Infodemia, così è stata ribattezzata questa bulimia di informazioni delle quali ci ingozziamo provando a difenderci dalla paura. Proviamo invece a fare un po’ più di silenzio, ad ascoltare di più la comunità scientifica e meno quella dei comunicatori a caccia di scoop ad effetto sensazionalistico.

In questi giorni di lezioni sospese, per voi ragazzi e per noi adulti c’è comunque molto da apprendere. Potremmo tutti ricavare una lezione di vita, da questa brutta emergenza che il nostro Paese e la nostra città stanno vivendo.

- Ad esempio che  i muri o i reticolati non bastano più, se mai lo hanno fatto, a proteggerci: volenti o nolenti, siamo tutti dentro quel butterfly effect, che è un modo poetico con cui i teorici del caos ci hanno spiegato che “può bastare il battito d’ali di una farfalla in Brasile per provocare un uragano in Texas”. In un mondo globalizzato ed interconnesso la possibilità del contagio sanitario è una delle tante conseguenze del nostro essere così strettamente legati.

-Che la paura del contagio, con il suo contorno di comportamenti del tutto irrazionali, spesso fa più danni e vittime del contagio stesso, perché causa esclusione e discriminazione e c’è sempre qualcuno pronto a cavalcarle, le nostre paure, per sfruttarle a proprio vantaggio, che sia personale o politico.

-Che siamo un piccolo pianeta. Le emergenze e le crisi se ne infischiano dei confini. Si possono contrastare solo attraverso la cooperazione tra gli stati e tra i popoli.

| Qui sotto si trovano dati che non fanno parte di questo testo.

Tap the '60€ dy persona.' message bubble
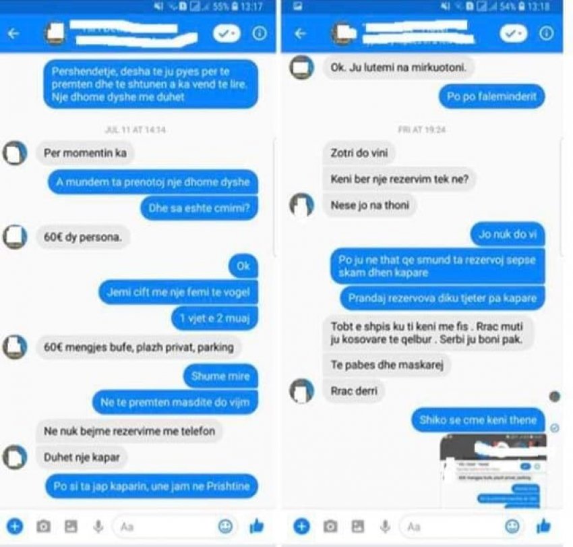 pyautogui.click(x=83, y=237)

-Che reagire alla paura non significa non rispettare le norme anti contagio attivate dalle autorità; al contrario, esse vanno scrupolosamente rispettate, ma si può comunque attivare una rete di solidarietà e sostegno con le persone sole, o anziane, o malate o in quarantena. I social, soprattutto, ci consentono di annullare le distanze, dove la vicinanza fisica è scoraggiata.

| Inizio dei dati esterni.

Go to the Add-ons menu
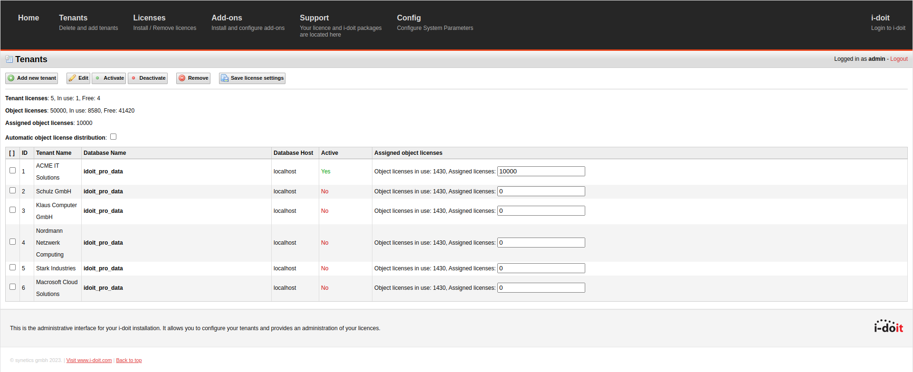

 -Che la paura è un’emozione benefica, ci serve per metterci in salvo dai rischi. Il Global risk report 2020 del World economic forum, pubblicato pochi giorni fa, sostiene che tra i dieci rischi globali più probabili, i primi cinque sono di ordine ambientale. Le epidemie globali sono contemplate, ma con probabilità e impatti minori. L’apocalisse lasciamola quindi ai film catastrofici e facciamo in modo che la paura ci orienti verso soluzioni razionali e praticabili.

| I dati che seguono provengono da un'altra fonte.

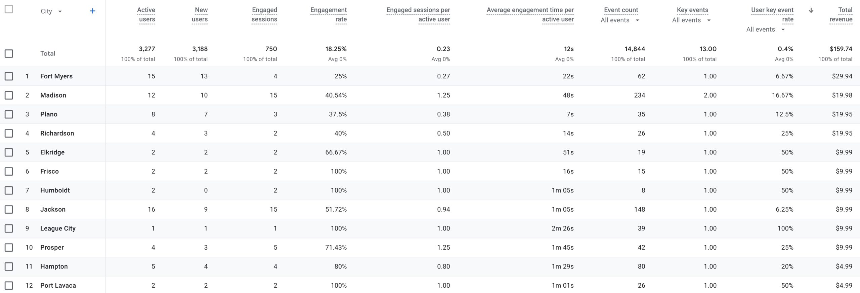Select the Fort Myers row checkbox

-Che abbiamo in tasca un’arma potentissima, un talismano, uno scettro contro la paura: la resilienza. Essa ci permette di resistere alle negatività, di non subirle passivamente. Soprattutto nei momenti di crisi occorre ricordarsi che la vita è bella. A Sarajevo sotto le bombe si andava a teatro, non era incoscienza o sfida del pericolo, era l’affermazione della superiorità della vita e della bellezza.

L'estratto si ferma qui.